= Seatrade Communications =

Seatrade Communications (formerly Seatrade magazine) was an English publisher and event coverage company for the maritime industries, established by Themistocles Vokosin in November 1970. Seatrade Communications was acquired by UBM in 2014. It continues as an online news website, the Seatrade Maritime News.

== History ==
Seatrade was founded by Themistocles Vokos in 1970. That year, the first issue of the brand's maritime magazine, Seatrade Maritime Review, was published, followed in 1997 by cruise counterpart Seatrade Cruise Review.

In 1973, Seatrade Communications launched its first event, the Money and Ship conference. Later, it would establish various cruise and maritime events, including the Seatrade Maritime Awards in 1989.

Seatrade Communications went on to launch a news website for the cruise industry in 2000, initially titled Seatrade Insider and in 2015 named Seatrade Cruise News. The maritime equivalent, Seatrade Global, was introduced in 2013, eventually becoming Seatrade Maritime News.

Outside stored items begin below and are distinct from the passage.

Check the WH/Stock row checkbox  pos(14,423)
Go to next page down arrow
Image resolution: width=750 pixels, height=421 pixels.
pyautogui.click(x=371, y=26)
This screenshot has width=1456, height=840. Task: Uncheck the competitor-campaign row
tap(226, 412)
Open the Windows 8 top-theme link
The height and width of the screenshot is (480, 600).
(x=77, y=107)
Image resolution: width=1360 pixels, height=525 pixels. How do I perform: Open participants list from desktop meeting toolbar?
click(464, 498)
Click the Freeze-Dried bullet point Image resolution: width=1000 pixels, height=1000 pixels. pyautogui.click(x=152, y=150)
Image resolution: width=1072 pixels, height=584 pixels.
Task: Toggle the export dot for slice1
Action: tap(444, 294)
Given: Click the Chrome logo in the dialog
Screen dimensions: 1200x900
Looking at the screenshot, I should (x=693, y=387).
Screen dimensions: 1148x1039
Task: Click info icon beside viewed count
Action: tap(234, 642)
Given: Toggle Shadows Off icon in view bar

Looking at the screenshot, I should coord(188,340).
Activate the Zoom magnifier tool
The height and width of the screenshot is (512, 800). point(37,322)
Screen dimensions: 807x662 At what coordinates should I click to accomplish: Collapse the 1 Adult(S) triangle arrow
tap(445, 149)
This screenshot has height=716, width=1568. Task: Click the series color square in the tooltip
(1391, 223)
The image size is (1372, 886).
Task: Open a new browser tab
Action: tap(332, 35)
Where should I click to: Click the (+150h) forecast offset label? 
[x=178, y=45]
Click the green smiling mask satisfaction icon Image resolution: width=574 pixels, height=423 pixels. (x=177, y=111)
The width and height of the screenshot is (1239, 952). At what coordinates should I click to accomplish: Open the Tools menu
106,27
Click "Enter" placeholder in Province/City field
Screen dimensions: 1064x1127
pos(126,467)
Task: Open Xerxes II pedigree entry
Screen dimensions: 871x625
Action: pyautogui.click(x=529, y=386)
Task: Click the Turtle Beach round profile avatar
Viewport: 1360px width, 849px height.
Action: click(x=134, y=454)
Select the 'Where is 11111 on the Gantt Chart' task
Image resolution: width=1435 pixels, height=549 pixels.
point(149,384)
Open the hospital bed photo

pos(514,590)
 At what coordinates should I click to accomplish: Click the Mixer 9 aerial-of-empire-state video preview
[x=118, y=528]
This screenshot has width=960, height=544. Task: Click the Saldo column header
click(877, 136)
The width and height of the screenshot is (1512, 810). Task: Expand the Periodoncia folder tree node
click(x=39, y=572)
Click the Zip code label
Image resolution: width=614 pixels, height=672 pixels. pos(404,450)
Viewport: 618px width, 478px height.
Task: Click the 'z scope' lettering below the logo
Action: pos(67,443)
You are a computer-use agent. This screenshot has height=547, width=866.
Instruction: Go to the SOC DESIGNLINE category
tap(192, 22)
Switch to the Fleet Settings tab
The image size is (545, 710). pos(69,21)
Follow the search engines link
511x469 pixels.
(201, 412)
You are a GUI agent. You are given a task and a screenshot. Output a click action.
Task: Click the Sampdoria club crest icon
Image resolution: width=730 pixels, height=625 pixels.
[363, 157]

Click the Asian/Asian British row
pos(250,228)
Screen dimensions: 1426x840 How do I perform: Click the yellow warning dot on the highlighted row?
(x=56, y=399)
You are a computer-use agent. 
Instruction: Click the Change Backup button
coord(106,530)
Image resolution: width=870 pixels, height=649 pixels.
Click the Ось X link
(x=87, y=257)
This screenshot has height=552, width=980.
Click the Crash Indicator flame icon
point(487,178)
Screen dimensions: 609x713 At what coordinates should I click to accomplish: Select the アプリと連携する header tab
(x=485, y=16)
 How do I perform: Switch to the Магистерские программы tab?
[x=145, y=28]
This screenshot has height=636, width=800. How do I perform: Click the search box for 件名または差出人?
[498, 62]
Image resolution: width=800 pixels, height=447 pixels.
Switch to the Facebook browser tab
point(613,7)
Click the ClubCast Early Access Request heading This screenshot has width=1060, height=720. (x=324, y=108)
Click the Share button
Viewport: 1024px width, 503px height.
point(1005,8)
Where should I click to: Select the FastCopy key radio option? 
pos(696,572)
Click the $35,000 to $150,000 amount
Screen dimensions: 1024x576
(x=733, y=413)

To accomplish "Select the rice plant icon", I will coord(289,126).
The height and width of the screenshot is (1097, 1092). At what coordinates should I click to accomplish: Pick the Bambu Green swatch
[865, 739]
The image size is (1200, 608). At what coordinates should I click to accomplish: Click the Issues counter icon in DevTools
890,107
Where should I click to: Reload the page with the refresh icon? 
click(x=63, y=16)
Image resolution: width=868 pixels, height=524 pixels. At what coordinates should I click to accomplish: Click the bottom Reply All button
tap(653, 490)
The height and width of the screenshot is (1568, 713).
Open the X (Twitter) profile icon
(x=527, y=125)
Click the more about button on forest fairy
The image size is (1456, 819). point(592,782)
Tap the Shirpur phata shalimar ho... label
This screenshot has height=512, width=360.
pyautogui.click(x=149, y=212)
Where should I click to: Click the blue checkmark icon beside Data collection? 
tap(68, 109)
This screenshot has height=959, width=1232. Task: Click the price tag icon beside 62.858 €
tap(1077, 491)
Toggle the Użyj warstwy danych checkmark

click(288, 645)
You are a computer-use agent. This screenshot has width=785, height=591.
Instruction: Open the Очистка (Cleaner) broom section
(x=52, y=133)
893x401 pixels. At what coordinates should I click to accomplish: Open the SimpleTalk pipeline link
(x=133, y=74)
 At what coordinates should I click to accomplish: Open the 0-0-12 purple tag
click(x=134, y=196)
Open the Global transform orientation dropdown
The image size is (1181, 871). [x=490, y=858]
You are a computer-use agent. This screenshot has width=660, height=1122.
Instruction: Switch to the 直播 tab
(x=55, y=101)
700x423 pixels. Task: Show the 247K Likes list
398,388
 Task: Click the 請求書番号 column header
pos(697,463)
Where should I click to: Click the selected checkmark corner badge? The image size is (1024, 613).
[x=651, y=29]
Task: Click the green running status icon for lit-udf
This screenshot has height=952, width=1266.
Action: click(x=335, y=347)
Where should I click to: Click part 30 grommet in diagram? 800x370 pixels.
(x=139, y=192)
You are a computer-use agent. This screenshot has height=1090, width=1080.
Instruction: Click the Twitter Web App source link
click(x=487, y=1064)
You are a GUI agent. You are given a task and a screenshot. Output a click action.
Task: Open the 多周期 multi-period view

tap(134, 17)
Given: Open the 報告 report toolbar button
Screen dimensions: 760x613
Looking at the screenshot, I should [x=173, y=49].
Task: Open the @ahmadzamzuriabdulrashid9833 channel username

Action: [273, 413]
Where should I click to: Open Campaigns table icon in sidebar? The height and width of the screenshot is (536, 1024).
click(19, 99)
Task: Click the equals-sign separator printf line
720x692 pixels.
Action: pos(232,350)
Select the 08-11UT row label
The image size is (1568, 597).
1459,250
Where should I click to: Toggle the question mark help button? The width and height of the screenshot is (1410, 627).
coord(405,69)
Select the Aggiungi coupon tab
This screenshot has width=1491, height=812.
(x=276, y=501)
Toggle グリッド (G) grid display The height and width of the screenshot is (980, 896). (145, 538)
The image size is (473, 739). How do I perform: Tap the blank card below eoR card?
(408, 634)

In 2014, Seatrade Communications was acquired by UBM for an undisclosed amount.

== Seatrade Academy ==
The Seatrade Academy was a shipping-focused academy, set up by Seatrade in 1978 and run in association with the Cambridge Academy of Transport. The academy has three shipping related courses: the Anatomy of Shipping, the Business of Shipping - Asia, and the Business of Shipping - UAE.